Qui donc « se soumet aux aboiements » ? Personne ne l’admettra.
Pourtant, ce personne, c’est nous tous !
Nous acceptons sans sourciller, sans réfléchir, sans compassion ces aboiements continuels dont l’actualité, l’histoire et nos principes moraux collectifs sont tissés : la nation, l’armée, la violence.
Envahir, tuer, répliquer, miner, bombarder, épier, espionner, voilà les aboiements qui nous paraissent normaux, inévitables, souhaitables même.
Or une autre approche est possible : celle de considérer l’ordre du monde, structuré autour du beau, du bon, du bien, du juste.
Cela semble complètement hors-sol, idéaliste, déconnecté, etc.
Mais pas du tout, car pourquoi alors le bitcoin, parti de strictement rien dépasse-t-il aujourd’hui 100 000 dollars, on parle d’1 million pour 2030 ? Pourquoi les marques parviennent-elles à vendre un pull-over à 300 euros, une paire de baskets à 500 euros ? Que recherchons-nous dans les héros et déesses écrivant, littéralement, la fortune de Netflix ou de Disney ?
Cryptomonnaies, jeux vidéos, séries tv, automobiles, produits, services, il n’est pas jusqu’à la moindre brosse à dent qui ne cherche à résonner avec ce bien, ce beau, ce juste, etc., autrement dit avec cette unité structurelle, essentielle, etc., cet infini idéal, innommé mais partout présent, et qui fait vendre.
Pourquoi alors l’oublions-nous en parlant de nations ?
Nous l’oublions parce que nous sommes des idéalistes, pas des réalistes.
Nous idéalisons des concepts invisibles – le nationalisme notamment – qui apportent mort, destruction, pauvreté, faim et terreur.
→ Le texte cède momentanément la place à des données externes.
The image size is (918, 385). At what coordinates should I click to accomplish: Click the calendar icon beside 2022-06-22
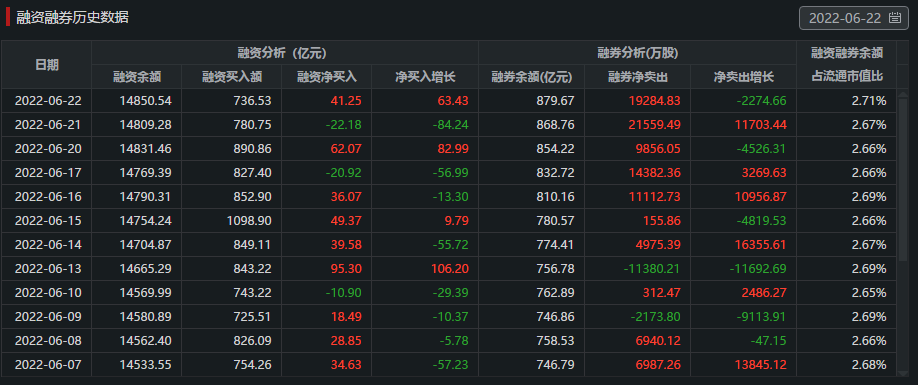895,18
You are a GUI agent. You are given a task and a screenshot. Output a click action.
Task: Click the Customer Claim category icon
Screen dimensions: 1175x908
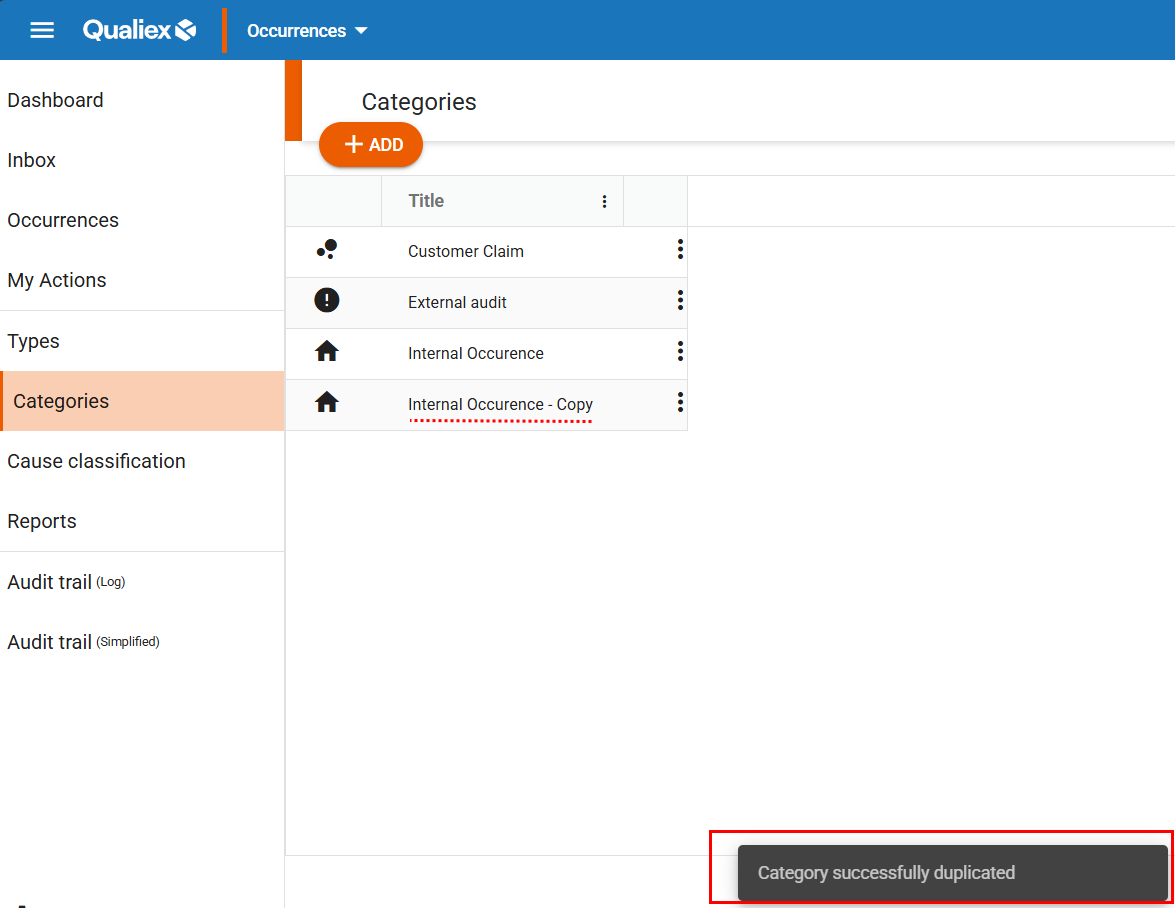327,251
Voilà les fruits de ce concept lorsqu’on l’érige en sommet.
L’Europe fédérale est un petit pas, minimaliste mais indispensable, à conceptualiser, nommer, préparer, espérer, sur le chemin du fédéralisme planétaire.
Le nationalisme est un feu, il est nécessaire : il réchauffe. Fédéral veut dire fédéral, pas bouillie ou soupe.
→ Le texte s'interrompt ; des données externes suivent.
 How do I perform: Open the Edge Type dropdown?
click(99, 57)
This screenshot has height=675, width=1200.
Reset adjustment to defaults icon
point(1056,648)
Ce qu’on fédère, c’est des nations, des peuples, c’est-à-dire nous.
En réalité, la fédération ultime, c’est un lien, une conversation, un respect, etc., entre l’un et le multiple, entre l’individu et l’humanité, entre individualité autonome et collectivité au service de cette autonomie d’identité, de beauté, d’âme, de liberté, de perception.
Pourtant, même un fédéralisme planétaire n’apporterait seul pas la sécurité, la sérénité et donc la prospérité que tout être humain sait être en droit d’attendre.
Ce qui l’apportera, c’est notre résonance au beau, au bien, au juste. Cette résonance, c’est notre responsabilité, pas celle des autres.
Ces mots semblent idéaux, oui, ils le sont, mais ils sont aussi déjà au coeur de nos vies. Dans la vie réelle, on s’efforce toutes et tous de mettre un peu plus de beauté, de bonté, de justice dans ce qu’on fait, tout le temps, juste tout le temps, dans tout ce qu’on fait, en réalité.
On y réussit plus ou moins, oui, ça, c’est vrai aussi, bien sûr, mais c’est aussi ce qui fait le charme de la vie !
C’est ce qu’on devrait faire à l’échelle de la vie entre nations : faire de notre mieux, se fédérer autour de ces idéaux pratiqués et praticables, connus et espérés. Le reste importe peu.
Sinon, reste la tyrannie.
On connait aussi, c’est moins fun, simplement.